Aksi Solidaritas untuk Rembang dan Urutsewu dari Purwokerto

No Name No Flag mengadakan gowes sepeda dan aksi solidaritas untuk Rembang dan Urut Sewu di pinggir alun-alun Purwokerto Minggu (12/4). Konflik yang terjadi di Rembang dan Urut Sewu menunjukkan masih banyak oknum yang melakukan eksploitasi terhadap bumi. 

            Aksi solidaritas untuk Rembang dan Urutsewu juga hadir di Purwokerto. Adalah No Name No Flag yang Minggu (12/04) pagi mengadakan aksi damai di alun-alun Purwokerto. Aksi ini sebelumnya diawali dengan kegiatan mengayuh sepeda dari patung Jendral Sudirman Unsoed hingga alun-alun. Sesampainya di alun-alun dilanjurkan dengan berorasi berisi ajakan kepada penguna jalan.
            Dalam selebaran aksinya dikatakan bahwa aksi tersebut ada dalam rangka menyambut Hari Bumi yang jatuh pada 22 April nanti. Sedikit merefleksikan Hari Bumi, mereka menilai masih saja eksploitasi terjadi di bumi, contohnya di Rembang dan Kebumen.

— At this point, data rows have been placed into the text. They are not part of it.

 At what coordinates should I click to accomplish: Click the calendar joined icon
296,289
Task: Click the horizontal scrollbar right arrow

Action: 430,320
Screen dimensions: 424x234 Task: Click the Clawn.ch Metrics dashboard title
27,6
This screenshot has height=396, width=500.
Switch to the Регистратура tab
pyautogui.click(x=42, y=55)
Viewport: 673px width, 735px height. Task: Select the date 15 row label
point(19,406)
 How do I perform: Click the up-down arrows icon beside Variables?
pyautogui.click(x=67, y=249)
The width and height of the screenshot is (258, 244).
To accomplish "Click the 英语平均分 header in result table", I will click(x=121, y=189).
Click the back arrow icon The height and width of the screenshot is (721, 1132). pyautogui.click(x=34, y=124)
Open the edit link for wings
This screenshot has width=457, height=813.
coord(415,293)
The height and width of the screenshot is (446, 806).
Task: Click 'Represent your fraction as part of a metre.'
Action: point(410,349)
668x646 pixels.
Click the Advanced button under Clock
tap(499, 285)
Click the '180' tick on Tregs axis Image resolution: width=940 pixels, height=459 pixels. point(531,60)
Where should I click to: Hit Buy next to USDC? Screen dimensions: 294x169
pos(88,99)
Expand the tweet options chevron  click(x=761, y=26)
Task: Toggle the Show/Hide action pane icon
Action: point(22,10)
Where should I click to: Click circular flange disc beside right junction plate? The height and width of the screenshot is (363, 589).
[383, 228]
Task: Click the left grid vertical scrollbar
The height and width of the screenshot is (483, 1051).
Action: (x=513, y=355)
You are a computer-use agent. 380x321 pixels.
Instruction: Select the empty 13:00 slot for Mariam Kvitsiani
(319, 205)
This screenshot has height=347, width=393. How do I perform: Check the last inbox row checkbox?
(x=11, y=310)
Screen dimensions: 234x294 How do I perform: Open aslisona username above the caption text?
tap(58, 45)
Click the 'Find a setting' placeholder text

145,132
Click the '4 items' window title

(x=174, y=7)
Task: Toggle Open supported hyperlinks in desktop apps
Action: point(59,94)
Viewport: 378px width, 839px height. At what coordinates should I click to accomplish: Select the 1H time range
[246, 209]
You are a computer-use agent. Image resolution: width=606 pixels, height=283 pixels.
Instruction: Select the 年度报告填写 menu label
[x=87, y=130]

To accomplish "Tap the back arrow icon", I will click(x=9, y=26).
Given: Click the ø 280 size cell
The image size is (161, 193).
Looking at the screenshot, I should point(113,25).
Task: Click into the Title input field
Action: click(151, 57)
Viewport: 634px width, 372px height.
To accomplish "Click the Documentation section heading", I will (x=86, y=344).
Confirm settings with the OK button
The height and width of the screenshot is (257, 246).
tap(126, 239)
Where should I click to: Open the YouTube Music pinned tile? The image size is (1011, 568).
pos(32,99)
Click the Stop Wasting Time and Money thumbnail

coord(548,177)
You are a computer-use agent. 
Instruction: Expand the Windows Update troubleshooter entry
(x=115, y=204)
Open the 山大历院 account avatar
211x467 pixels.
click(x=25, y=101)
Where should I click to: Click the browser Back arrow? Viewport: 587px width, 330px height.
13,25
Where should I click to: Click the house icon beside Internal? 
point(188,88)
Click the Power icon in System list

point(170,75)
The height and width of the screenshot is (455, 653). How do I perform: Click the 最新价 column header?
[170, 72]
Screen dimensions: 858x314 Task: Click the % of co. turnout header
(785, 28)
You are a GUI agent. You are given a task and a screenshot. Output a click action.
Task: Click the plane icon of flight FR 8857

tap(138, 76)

            Di Rembang contohnya, dalam selebarannya mereka memaparkan pegunungan kendeng yang merupakan wilayah karst sebentar lagi akan diubah menjadi pabrik semen. Padahal pegunungan kendeng mempunyai fungsi melakukan penyimpanan air yang nantinya digunakan untuk pengairan sawah di sekitar kendeng. Bila seluruh pegunungan kendeng dirubah menjadi pabrik semen dikhawatirkan desa-desa sekitar akan kehilangan pasokan air bersih.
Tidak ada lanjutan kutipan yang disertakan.